Todo ano é a mesma coisa. Alguma personalidade da música de algum gênero momentaneamente ignorado pela grande mídia e pelo público se insurge contra a música sertaneja através de alguma declaração para a imprensa ou algum discurso durante um show. Ano passado foi o Tico Santa Cruz. No ano anterior, Lobão. Antes, Rita Lee. Na verdade, estes dois últimos costumam se alternar nas críticas no decorrer dos anos. De vez em quando o Nelson Motta também dá lá seus pitacos, já que pra ele tudo é boa música, exceto a sertaneja. Este ano, a temporada de mimimi’s foi aberta por uma figura nova mas igualmente esquecida pela grande mídia e pelas novelas das quais costumava tirar seu sustento: Guilherme Arantes.

Na verdade parece até assunto repetido aqui no Blognejo. Toda vez que alguém fala alguma coisa contra a música sertaneja, lá vou eu escrever algo a respeito. Se estivéssemos numa fase um pouco mais intensa de lançamentos, provavelmente eu não escreveria nada. Mas como a música sertaneja anda meio parada por esses dias, bora repetir assunto, rs.
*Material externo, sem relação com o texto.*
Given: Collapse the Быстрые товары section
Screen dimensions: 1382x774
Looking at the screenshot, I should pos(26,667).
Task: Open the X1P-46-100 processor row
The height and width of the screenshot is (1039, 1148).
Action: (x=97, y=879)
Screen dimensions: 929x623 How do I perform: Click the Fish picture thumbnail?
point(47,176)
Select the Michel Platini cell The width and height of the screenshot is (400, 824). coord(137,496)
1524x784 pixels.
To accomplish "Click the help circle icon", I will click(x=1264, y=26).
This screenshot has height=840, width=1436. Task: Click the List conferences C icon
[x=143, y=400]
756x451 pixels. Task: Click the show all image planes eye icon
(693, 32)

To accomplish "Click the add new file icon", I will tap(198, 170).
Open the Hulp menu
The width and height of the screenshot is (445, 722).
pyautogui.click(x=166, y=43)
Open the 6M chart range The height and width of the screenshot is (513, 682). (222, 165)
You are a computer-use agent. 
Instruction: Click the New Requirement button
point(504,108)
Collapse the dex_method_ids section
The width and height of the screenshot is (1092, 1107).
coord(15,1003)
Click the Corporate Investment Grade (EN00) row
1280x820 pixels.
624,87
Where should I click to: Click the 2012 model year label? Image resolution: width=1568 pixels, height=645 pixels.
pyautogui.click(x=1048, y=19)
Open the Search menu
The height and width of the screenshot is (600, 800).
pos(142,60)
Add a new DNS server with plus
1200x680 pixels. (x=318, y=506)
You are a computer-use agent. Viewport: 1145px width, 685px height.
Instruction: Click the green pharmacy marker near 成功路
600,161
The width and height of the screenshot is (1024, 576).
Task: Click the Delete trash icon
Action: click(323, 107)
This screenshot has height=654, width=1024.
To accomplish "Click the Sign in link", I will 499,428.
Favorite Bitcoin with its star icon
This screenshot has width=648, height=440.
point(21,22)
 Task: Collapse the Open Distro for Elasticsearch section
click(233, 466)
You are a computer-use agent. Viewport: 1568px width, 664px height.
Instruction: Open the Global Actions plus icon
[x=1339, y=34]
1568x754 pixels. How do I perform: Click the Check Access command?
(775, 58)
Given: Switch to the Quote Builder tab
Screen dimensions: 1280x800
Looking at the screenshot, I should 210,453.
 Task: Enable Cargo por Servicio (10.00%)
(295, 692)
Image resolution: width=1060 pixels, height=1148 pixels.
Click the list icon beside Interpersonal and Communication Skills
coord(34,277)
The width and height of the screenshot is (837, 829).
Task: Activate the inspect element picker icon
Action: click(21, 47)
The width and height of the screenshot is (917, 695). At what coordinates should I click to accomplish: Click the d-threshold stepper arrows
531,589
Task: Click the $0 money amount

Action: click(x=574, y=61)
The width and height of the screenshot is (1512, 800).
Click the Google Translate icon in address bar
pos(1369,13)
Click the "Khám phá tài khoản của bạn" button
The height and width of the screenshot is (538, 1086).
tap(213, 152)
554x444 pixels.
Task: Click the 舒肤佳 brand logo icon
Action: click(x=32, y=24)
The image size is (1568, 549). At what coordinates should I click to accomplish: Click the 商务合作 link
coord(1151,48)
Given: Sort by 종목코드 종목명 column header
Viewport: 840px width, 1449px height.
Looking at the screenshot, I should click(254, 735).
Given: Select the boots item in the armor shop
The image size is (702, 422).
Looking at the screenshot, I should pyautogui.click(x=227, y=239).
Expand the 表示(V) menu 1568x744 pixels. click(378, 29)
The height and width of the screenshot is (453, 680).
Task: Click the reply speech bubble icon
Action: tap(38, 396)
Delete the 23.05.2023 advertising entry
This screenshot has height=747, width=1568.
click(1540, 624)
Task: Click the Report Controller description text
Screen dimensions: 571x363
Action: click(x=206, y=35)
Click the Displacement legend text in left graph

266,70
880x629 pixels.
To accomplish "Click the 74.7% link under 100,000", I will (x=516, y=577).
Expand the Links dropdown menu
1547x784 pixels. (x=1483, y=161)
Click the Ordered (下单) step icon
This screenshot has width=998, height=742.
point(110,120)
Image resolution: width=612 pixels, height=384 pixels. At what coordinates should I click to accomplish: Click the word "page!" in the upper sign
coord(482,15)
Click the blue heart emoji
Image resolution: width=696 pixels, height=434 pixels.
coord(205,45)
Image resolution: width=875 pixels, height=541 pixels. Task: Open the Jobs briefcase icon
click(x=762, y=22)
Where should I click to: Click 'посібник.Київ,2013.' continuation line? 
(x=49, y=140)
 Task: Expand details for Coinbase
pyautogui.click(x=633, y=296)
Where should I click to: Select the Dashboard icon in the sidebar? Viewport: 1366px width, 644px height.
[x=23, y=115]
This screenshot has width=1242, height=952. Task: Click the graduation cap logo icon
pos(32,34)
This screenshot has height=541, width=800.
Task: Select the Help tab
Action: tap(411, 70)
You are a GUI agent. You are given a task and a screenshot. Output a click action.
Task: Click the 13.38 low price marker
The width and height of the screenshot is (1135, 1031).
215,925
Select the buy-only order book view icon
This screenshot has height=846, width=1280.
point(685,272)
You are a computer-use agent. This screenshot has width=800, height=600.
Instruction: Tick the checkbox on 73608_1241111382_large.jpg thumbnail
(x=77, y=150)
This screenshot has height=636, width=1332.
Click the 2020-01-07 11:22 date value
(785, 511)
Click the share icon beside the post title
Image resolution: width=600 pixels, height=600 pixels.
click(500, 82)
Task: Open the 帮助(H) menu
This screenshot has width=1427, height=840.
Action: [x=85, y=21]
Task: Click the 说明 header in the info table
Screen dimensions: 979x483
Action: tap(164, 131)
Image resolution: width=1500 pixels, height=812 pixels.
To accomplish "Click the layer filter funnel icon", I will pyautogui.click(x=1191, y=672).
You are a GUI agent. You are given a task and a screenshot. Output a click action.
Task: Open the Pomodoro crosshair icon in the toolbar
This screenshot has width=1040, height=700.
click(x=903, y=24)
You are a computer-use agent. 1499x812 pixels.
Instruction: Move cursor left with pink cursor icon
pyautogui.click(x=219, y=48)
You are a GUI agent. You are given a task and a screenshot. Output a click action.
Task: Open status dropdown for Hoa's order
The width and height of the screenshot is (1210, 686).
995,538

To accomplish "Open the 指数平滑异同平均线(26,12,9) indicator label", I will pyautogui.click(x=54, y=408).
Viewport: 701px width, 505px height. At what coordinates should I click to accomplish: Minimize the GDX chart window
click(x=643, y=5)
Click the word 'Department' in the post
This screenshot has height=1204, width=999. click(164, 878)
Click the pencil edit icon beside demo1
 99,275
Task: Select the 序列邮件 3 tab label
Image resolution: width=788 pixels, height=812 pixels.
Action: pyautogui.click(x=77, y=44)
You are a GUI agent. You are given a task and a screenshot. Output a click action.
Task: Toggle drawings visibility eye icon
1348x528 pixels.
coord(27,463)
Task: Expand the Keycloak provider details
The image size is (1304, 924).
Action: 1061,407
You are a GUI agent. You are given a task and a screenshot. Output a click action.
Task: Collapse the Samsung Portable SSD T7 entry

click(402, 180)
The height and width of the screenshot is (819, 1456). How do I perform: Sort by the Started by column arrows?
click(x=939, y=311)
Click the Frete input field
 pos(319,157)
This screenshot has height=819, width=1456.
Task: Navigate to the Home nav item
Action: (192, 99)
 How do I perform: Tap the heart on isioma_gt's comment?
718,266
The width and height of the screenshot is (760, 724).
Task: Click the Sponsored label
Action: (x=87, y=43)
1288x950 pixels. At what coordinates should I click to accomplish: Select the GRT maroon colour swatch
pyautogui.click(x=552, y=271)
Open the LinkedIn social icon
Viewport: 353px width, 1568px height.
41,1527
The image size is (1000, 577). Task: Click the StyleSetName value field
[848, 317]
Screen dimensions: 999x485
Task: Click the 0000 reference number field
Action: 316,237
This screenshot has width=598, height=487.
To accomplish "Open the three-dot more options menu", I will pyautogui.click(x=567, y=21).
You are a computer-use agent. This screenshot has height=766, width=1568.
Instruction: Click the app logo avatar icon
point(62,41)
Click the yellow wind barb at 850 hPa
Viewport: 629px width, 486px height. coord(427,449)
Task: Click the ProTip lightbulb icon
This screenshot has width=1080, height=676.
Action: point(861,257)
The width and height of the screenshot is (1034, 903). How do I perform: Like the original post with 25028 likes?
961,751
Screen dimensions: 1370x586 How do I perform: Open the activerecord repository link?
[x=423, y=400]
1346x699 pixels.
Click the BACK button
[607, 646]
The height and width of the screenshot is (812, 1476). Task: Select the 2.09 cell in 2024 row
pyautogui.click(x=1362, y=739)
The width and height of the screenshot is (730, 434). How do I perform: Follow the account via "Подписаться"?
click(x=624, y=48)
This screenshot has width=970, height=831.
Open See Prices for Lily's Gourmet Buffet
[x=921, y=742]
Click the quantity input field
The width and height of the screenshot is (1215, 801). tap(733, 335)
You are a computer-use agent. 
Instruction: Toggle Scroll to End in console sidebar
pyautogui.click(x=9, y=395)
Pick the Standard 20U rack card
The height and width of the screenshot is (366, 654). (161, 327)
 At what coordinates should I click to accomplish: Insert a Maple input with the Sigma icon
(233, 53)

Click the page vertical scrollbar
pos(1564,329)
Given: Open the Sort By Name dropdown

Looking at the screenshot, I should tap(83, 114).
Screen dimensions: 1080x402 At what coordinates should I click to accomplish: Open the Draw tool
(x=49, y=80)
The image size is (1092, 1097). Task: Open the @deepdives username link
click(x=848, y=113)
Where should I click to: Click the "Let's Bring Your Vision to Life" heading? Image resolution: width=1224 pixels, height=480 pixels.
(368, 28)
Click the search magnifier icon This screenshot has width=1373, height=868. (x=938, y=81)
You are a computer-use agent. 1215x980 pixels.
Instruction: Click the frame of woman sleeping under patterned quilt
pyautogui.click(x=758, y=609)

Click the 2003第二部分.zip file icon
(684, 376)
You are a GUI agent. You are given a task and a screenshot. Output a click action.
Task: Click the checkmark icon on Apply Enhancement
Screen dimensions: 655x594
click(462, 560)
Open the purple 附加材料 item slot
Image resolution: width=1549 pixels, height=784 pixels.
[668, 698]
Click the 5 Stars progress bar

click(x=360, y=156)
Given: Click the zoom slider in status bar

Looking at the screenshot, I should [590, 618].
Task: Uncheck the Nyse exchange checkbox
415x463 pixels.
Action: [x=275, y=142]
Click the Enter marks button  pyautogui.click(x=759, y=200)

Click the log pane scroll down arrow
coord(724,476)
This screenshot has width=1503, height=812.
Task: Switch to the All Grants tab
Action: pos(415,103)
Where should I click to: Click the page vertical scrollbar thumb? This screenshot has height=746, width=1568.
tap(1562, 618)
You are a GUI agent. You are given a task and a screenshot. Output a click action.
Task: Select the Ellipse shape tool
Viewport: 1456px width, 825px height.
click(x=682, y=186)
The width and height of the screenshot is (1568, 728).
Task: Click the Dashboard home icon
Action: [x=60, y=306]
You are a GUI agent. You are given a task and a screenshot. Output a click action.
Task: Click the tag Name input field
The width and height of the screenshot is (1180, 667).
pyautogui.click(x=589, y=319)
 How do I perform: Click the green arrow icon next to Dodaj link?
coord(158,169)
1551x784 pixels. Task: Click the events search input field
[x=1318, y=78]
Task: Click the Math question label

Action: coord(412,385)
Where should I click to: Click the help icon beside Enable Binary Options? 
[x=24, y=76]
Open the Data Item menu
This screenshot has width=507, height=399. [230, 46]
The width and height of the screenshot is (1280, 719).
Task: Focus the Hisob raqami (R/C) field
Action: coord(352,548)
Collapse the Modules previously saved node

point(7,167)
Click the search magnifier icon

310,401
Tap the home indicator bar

Antes de dissertar a respeito, seguem algumas frases “sensacionais” (as aspas são sarcásticas) ditas pelo Guilherme Arantes durante sua entrevista ao portal Uol. “Existe esse cenário de balada em um país infantilizado como Brasil, um país que perdeu a profundidade. Agora é uma coisa rasa, é só festa. É só sertanejo, pagode. É só cana, laranja e boi. O Brasil emburreceu devido à monocultura.” Reparem que ele fala em monocultura, o que qualquer leigo entenderia como o predomínio de apenas um tipo de cultura, mas emenda enumerando vários segmentos musicais predominantes em regiões diferentes do país: “Foi uma inserção no mercado de uma massa de excluídos. São goianos, são sertanejos, é o mundo da agromúsica. Houve essa inclusão das festas populares. Você tem a ascensão de uma classe média negra, que é quando surge o pagode; da classe média baiana, que dá no axé; de Goiânia com o sertanejo, e agora com o Pará“.

É no mínimo paradoxal dizer que vivemos atualmente uma monocultura e depois dissertar sobre os diversos gêneros musicais em voga no Brasil atual, onde a voz do povo é que determina o que será tocado nas festas e rádios e o que vai entrar na trilha das novelas. Aproveitando a ocasião do lançamento do seu novo disco, Guilherme Arantes também concedeu entrevista ao portal Terra, onde vai além nas críticas à música sertaneja. Se na entrevista ao Uol o paradoxo se destacou no termo monocultura, na entrevista ao Terra ele é mais escandaloso. Ao debater a música sertaneja atual, ele usa a frase “É obsceno ficar rico assim” e emenda defendendo o funk ao dizer que “o funk carioca tem uma coisa única, pegada incrível, pegada sexual – pegada do Eros. A coisa erótica é altamente positiva pra a sociedade“.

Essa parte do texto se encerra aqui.